6.              Loss Aversion


The tendency to dislike (avoid) losses far more than we like gains. Studies have shown that people dislike losses about two times more than they enjoy gains.


For example:


You are offered the following bet. On the toss of a fair coin, if you lose you must pay R100, what is the minimum amount that you need to win in order to make this bet attractive to you?


The typical reply from respondents would be somewhere between R180-R200, which confirms people’s asymmetrical attitude towards gains and losses.


The consequence hereof is that people take naively huge risks avoiding losses, but may end up with disastrous consequences.

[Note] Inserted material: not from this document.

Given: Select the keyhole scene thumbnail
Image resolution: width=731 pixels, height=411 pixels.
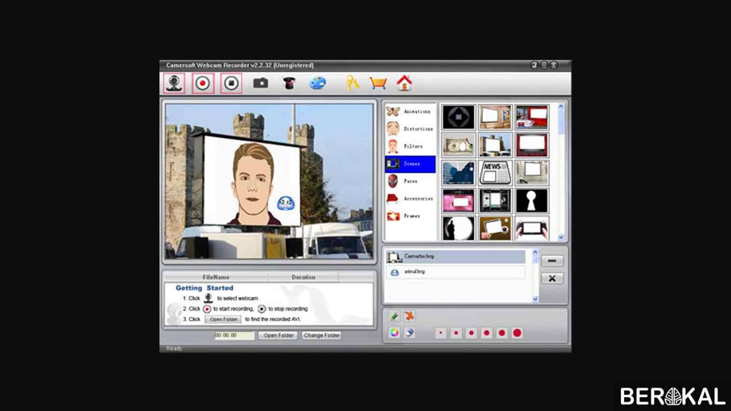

7.              Anticipate the anticipation of others


“The actual, private object of the most skilled investment to-day is “to beat the gun”, to outwit the crowd, and to pass the bad, or depreciating, half-crown to the other fellow. We have reached the third degree where we devote our intelligences to anticipating what average opinion expects the average opinion to be.”

- John Maynard Keynes


Many investors view the market as some sort of game where the participants try to outsmart each other, knowing that there are going to be losers at the end, rather than concentrating on the fundamentals why an investment should be a good long-term prospect.


For example:


Each member of an audience is asked to pick any number between 0 and 100. The winner of the game is the one who guesses the number closest to two-thirds of the average number picked by the audience.


This problem can be solved rationally as follows: The maximum 2/3 value cannot be more than 67, since 100 would have been the highest possible average. The next best estimate would have been 2/3 of 67, namely 44, thereafter 2/3 of 44 is equal to 30 and so forth until the optimal solution is reached, namely zero (mathematically it can be shown that x=2/3x is not solvable unless x = zero). But this optimal solution would only apply if all participants are rational, and in a game like this it is very unlikely zero will be the correct answer.


 Typically, many people would assume the starting point to be 50. Therefore, 2/3 thereof is 33. Some would apply further reasoning and guess answers like 22 (2/3 of 33) and less. While those that selected the number zero correctly applied rational reasoning, the most likely answer in a game like this will be somewhere between 20 and 30. 


The lesson learnt from exercises like these is that all participants are not rational; hence it is very difficult to make accurate predictions since the rational outcome and actual outcome will differ.




Montier, James,  2006.  Behaving Badly, a Global Equity Strategy publication by Dresdner Kleinwort Wasserstein, February 2.